**JOBS**
[1] According to the article on the Savitar yearbook's name, in what year did The Savitar stop printing?
[2] Return the part of the Savitar yearbook article from "The Savitar stopped" to "for a university.", copied word for word.

**EXCERPT PROVIDED**
******************************

A "long cultural cooperation" also brought black and gold -- and a Bengal tiger named for a US President
 
COLUMBIA, Mo 8/21/13 (Beat Byte) -- If during a game of Trivial Pursuit, you get the question "How did Mizzou's yearbook get its name?" a new book has the answer.
 
An exotic, far-off land, an ancient god, and a century-old multicultural cooperation gave The Savitar its name, writes Murari Lal Nagar, a retired Ellis librarian.  His new book, The Savitar: Vedic Sun God of Light and Learning Alights at the University of Missouri tells how a Mizzou connection to India that dates back to the 1890s also gave the school its Bengal tiger mascot and black-and-gold colors.
 
"The story of the Savitar yearbook is the story of a multifaceted cultural cooperation and exchange of ideas that continues to this day," Nagar explains. "The University of Missouri has a reputation for welcoming international students and embracing different cultures."

The Savitar stopped printing in 2006, but 112 years earlier, "years of thought" prompted its first editors to settle on the name.  "Savitar" was the sun god of Veda, an ancient religion in India that generated some of the worlds oldest scriptures, the four books of Vedas

A word in the Sanskrit language, veda means "knowledge," an apropos choice for a university.

******************************

**INFORMATION SHOWN**
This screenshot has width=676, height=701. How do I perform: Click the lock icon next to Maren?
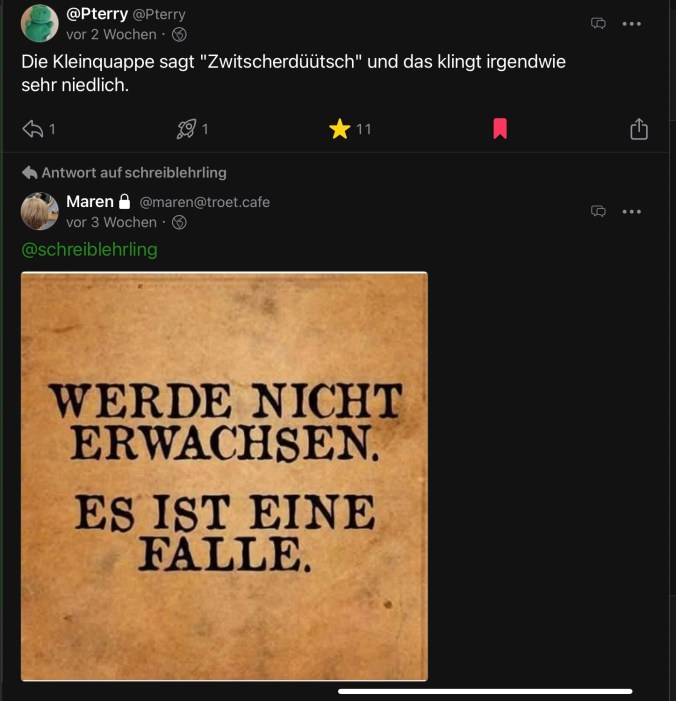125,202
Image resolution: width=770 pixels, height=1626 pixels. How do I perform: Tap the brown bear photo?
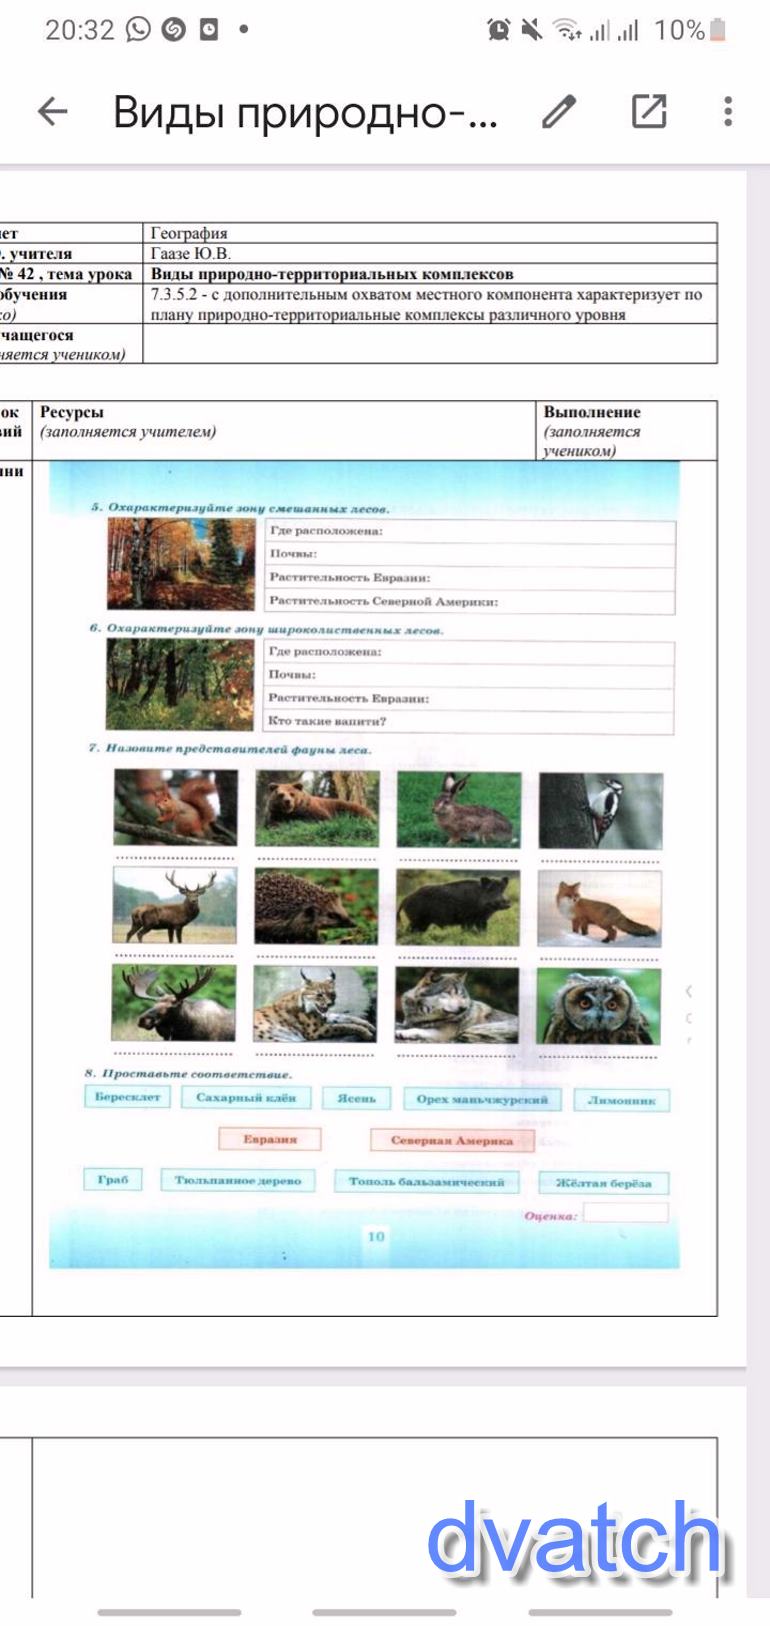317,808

******************************

**TASK ANSWERS**
[1] 2006

[2]
The Savitar stopped printing in 2006, but 112 years earlier, "years of thought" prompted its first editors to settle on the name.  "Savitar" was the sun god of Veda, an ancient religion in India that generated some of the worlds oldest scriptures, the four books of Vedas

A word in the Sanskrit language, veda means "knowledge," an apropos choice for a university.